— start of Document passage —

The dictionary DB 37 stores combinations of words as metadata written in the tags (hereinafter, referred to as tag) and scores representing relevancy between the tags. FIG. 6 shows an example of the dictionary DB 37 that includes combinations of first and second tags, and scores given to respective combinations. For example, the combination of “MT. FUJI” and “JAPAN'S NO.1” is given a score of “216”.
The communication I/F 30 is, for example, a modem or a router that controls the communication protocol suitable for the communication network 12, and communicates data via the communication network 12. Data obtained via the communication I/F 30 is temporarily stored in the RAM 28. When image data is obtained, the image data and its tags are stored in the RAM 28.
The CPU (metadata input section) 26 inputs the tags stored in the RAM 28 to the scoring section 32. The scoring section 32 determines a score between the input tags or between the input tag and a tag of the accumulated image data (accumulated tag).
The scoring section 32 is provided with a hop number counter 38, an appearance frequency counter 39, and a rank counter 40. The hop number counter 38 refers to the data table of the tag and counts the hop number of the accumulated tag counted from the input tag. The hop number is the number of the image data traceable via common tags. When there is a tag “A” among the tags of input image data, and also there is the tag “A” among the tags of accumulated image data, the number of traceable accumulated image data is “1”. Therefore, the hop number of the other tags of this accumulated image data is “1”. When there is a tag “B” among the tags of the accumulated image data having the tag of the hop number “1”, and also there is the tag “B” among the tags of another accumulated image data, two pieces of accumulated image data are traceable via the tags “A” and “B”. Therefore the hop number of the other tags of this second accumulated image data is “2”. The hop number between the tags of the identical image data is “0”.
The appearance frequency counter 39 counts the appearance frequency of each tag. Specifically, the relation between the accumulated tag and the number of times this tag is added is stored in the HDD 29 in data table form. When a newly input tag is same as one of the accumulated tags, the appearance frequency of the accumulated tag is incremented. When the newly input tag does not exist in the accumulated tags, the tag is stored with an appearance frequency of “1”.
The rank counter 40 counts the rank of each tag. The rank may be, for example, the entry sequence or the priority sequence designated by a user. In this embodiment, the entry sequence of the tag is designated as the rank.

— end of Document passage —
— start of Data supplied —

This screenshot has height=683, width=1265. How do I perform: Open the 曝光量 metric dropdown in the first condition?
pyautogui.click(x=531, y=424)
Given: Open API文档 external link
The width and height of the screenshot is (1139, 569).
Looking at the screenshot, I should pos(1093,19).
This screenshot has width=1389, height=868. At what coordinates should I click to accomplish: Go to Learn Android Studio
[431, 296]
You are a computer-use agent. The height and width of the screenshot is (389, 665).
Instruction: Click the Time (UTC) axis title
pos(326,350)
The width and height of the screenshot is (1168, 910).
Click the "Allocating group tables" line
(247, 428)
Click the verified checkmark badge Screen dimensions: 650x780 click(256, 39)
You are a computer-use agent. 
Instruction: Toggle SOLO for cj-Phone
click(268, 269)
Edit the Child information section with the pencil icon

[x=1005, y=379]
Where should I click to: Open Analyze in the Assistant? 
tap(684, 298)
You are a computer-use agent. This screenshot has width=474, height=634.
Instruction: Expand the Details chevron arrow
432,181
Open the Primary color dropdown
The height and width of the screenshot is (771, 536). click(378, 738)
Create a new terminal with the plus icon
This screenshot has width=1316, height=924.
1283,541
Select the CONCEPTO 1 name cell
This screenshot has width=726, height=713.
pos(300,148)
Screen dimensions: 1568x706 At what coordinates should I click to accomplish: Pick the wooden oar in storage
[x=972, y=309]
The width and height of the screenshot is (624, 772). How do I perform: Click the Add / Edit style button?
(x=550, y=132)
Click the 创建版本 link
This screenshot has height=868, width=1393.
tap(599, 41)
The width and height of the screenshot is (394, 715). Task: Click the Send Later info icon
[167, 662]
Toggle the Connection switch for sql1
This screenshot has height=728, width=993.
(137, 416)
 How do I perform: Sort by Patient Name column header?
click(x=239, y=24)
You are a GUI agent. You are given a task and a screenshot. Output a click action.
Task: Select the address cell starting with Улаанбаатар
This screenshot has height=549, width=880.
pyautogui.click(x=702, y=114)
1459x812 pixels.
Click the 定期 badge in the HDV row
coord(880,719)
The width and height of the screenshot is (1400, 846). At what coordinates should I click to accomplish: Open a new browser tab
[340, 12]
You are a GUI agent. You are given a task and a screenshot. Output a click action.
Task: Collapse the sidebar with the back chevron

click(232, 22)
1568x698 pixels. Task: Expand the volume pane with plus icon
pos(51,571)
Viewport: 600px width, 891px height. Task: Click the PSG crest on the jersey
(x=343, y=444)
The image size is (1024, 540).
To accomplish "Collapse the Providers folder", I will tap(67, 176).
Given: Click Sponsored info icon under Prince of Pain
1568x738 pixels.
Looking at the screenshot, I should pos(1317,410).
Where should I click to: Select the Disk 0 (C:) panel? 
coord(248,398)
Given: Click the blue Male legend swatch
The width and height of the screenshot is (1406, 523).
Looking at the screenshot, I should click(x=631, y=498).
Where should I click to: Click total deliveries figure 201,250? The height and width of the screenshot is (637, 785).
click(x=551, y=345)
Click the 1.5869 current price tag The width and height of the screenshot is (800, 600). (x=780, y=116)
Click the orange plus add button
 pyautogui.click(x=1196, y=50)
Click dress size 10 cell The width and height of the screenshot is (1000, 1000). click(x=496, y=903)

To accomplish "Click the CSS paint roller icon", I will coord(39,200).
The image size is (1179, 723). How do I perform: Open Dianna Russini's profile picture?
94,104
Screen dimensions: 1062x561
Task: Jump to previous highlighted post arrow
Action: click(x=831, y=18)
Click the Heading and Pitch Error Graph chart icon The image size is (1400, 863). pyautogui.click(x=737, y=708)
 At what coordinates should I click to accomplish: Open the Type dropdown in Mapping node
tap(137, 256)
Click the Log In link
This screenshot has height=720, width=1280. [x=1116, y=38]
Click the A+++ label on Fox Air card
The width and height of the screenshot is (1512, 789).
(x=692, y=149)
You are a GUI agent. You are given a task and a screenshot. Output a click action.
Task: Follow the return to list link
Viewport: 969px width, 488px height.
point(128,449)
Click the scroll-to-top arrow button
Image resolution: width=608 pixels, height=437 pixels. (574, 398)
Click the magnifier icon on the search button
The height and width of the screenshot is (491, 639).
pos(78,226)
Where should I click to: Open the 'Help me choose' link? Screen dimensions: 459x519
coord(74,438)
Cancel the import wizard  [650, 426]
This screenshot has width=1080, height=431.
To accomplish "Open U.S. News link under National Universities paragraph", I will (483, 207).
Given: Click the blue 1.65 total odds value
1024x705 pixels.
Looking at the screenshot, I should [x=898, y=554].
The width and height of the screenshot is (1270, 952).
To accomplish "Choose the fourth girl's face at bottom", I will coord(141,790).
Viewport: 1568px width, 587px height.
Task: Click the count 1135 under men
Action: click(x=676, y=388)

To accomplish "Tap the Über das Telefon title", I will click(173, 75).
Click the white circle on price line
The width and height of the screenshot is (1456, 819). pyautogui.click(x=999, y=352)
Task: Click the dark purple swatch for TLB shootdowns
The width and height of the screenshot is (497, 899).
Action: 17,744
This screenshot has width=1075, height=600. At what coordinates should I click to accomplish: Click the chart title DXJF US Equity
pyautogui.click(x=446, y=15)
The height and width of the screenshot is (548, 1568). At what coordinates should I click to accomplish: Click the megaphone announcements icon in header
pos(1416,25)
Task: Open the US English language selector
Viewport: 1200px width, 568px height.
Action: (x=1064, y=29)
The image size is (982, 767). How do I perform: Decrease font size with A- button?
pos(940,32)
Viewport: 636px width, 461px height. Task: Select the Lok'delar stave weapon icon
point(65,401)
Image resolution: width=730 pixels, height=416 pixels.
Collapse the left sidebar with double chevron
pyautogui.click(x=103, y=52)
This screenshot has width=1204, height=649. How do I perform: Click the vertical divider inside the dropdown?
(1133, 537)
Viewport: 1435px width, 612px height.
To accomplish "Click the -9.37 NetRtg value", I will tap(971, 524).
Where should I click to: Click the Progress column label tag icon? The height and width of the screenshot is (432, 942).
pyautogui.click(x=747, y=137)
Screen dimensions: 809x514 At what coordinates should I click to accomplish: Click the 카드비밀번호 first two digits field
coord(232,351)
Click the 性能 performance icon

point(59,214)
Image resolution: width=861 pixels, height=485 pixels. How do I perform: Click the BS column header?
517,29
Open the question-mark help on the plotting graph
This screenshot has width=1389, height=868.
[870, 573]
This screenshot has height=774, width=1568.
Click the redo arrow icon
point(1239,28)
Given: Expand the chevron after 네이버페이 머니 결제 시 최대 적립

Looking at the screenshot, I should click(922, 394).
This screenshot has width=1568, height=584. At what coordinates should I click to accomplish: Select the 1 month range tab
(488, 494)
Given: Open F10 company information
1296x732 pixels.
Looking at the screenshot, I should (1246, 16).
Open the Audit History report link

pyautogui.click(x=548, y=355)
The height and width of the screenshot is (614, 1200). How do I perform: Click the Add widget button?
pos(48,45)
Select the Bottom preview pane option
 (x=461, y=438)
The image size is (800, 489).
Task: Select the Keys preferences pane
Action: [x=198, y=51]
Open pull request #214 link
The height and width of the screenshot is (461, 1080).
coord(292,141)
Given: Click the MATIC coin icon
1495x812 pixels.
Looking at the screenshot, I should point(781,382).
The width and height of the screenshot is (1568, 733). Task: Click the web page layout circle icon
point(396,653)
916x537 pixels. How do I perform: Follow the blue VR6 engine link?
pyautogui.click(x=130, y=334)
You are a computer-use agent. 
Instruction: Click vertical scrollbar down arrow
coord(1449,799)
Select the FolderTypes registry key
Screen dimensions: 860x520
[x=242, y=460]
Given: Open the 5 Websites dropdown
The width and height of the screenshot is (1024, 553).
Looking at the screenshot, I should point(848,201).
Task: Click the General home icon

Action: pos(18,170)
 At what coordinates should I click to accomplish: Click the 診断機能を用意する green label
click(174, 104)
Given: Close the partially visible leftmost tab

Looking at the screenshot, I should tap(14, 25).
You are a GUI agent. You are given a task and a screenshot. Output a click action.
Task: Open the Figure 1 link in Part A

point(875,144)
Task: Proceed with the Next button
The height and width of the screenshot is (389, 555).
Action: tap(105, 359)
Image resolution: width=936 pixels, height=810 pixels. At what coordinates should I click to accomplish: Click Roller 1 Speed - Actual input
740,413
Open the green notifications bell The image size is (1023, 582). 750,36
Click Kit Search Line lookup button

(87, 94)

— end of Data supplied —

__Directives__.
1 - Rewrite the paragraph of the tag-scoring passage that begins "The appearance frequency counter 39" as a short bulleted list that keeps its main facts.
2 - Write what comes next in the tag-scoring passage, picking up after its final sentence.
The material after the tag-scoring passage is separate from it.

__Responses to the exercise__.
1 -
- The appearance frequency counter 39 counts how often each tag appears.
- The HDD 29 stores, in data table form, each accumulated tag with the number of times it has been added.
- If a newly input tag matches an accumulated tag, that tag's appearance frequency is incremented.
- If a newly input tag is not among the accumulated tags, it is stored with an appearance frequency of "1".

2 -
The scoring section 32 calculates a score by multiplying a reference value by evaluation values. The evaluation values are obtained based on the numbers counted by the respective counters 38 to 40. Here, one of a pair of tags is defined as a first tag and the other is defined as a second tag. The score is calculated according to the following formula:
score=(reference value)×(evaluation value based on the hop number)×(evaluation value based on the appearance frequency of the first tag)×(evaluation value based on the appearance frequency of the second tag)×(evaluation value based on the entry sequence of the first tag)×(evaluation value based on the entry sequence of the second tag) (1)
The score gets higher as the relevancy between the tags becomes higher. Note that the reference value is arbitrary. The reference value in this embodiment is “1”.
As shown in FIG. 8, evaluation values of the hop numbers are set as follows: “3” points for “0” hop, “2” points for “1” hop, and “1” point for “2” hops. These evaluation values are preliminary stored in the HDD 29. The evaluation value becomes lower as the hop number becomes larger and the relevancy between the tags becomes lower.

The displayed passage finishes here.